Please update these lines by replacing "Instruction" with "Command" wherever it appears, leaving everything else unchanged.

---

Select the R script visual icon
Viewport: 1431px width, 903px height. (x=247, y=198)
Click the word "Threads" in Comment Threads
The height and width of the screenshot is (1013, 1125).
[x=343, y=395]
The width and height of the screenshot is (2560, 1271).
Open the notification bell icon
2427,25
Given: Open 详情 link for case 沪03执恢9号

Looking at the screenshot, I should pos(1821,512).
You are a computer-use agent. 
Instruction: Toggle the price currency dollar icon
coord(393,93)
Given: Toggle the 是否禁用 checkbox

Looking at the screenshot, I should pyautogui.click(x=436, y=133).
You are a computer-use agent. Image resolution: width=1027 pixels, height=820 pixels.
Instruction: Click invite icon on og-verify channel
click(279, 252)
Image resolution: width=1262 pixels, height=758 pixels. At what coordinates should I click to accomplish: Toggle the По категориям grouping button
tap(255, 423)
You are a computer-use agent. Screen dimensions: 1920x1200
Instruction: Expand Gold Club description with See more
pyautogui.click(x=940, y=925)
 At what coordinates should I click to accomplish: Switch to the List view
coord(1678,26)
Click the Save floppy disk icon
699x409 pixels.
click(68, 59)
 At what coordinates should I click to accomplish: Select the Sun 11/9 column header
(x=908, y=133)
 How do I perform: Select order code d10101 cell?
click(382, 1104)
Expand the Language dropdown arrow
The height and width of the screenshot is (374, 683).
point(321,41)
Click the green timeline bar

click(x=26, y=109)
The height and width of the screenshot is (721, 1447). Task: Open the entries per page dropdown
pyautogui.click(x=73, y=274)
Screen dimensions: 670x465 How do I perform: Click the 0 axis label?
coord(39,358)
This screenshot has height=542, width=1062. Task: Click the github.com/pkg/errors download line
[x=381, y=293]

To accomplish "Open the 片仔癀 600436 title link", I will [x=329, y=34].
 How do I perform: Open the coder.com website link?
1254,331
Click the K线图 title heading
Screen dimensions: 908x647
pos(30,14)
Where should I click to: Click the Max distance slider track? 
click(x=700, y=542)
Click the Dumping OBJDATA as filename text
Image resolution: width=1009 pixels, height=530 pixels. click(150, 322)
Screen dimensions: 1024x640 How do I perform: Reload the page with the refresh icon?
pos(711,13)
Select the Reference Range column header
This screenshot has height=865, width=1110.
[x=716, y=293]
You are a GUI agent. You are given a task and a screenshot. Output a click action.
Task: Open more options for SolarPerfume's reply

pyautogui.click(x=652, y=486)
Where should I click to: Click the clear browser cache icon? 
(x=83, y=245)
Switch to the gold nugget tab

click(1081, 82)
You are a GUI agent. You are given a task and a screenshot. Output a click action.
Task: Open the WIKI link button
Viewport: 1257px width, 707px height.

---

_WRITTEN SOLUTION_:
Select the R script visual icon
Viewport: 1431px width, 903px height. (x=247, y=198)
Click the word "Threads" in Comment Threads
The height and width of the screenshot is (1013, 1125).
[x=343, y=395]
The width and height of the screenshot is (2560, 1271).
Open the notification bell icon
2427,25
Given: Open 详情 link for case 沪03执恢9号

Looking at the screenshot, I should pos(1821,512).
You are a computer-use agent. 
Command: Toggle the price currency dollar icon
coord(393,93)
Given: Toggle the 是否禁用 checkbox

Looking at the screenshot, I should pyautogui.click(x=436, y=133).
You are a computer-use agent. Image resolution: width=1027 pixels, height=820 pixels.
Command: Click invite icon on og-verify channel
click(279, 252)
Image resolution: width=1262 pixels, height=758 pixels. At what coordinates should I click to accomplish: Toggle the По категориям grouping button
tap(255, 423)
You are a computer-use agent. Screen dimensions: 1920x1200
Command: Expand Gold Club description with See more
pyautogui.click(x=940, y=925)
 At what coordinates should I click to accomplish: Switch to the List view
coord(1678,26)
Click the Save floppy disk icon
699x409 pixels.
click(68, 59)
 At what coordinates should I click to accomplish: Select the Sun 11/9 column header
(x=908, y=133)
 How do I perform: Select order code d10101 cell?
click(382, 1104)
Expand the Language dropdown arrow
The height and width of the screenshot is (374, 683).
point(321,41)
Click the green timeline bar

click(x=26, y=109)
The height and width of the screenshot is (721, 1447). Task: Open the entries per page dropdown
pyautogui.click(x=73, y=274)
Screen dimensions: 670x465 How do I perform: Click the 0 axis label?
coord(39,358)
This screenshot has height=542, width=1062. Task: Click the github.com/pkg/errors download line
[x=381, y=293]

To accomplish "Open the 片仔癀 600436 title link", I will [x=329, y=34].
 How do I perform: Open the coder.com website link?
1254,331
Click the K线图 title heading
Screen dimensions: 908x647
pos(30,14)
Where should I click to: Click the Max distance slider track? 
click(x=700, y=542)
Click the Dumping OBJDATA as filename text
Image resolution: width=1009 pixels, height=530 pixels. click(150, 322)
Screen dimensions: 1024x640 How do I perform: Reload the page with the refresh icon?
pos(711,13)
Select the Reference Range column header
This screenshot has height=865, width=1110.
[x=716, y=293]
You are a GUI agent. You are given a task and a screenshot. Output a click action.
Task: Open more options for SolarPerfume's reply

pyautogui.click(x=652, y=486)
Where should I click to: Click the clear browser cache icon? 
(x=83, y=245)
Switch to the gold nugget tab

click(1081, 82)
You are a GUI agent. You are given a task and a screenshot. Output a click action.
Task: Open the WIKI link button
Viewport: 1257px width, 707px height.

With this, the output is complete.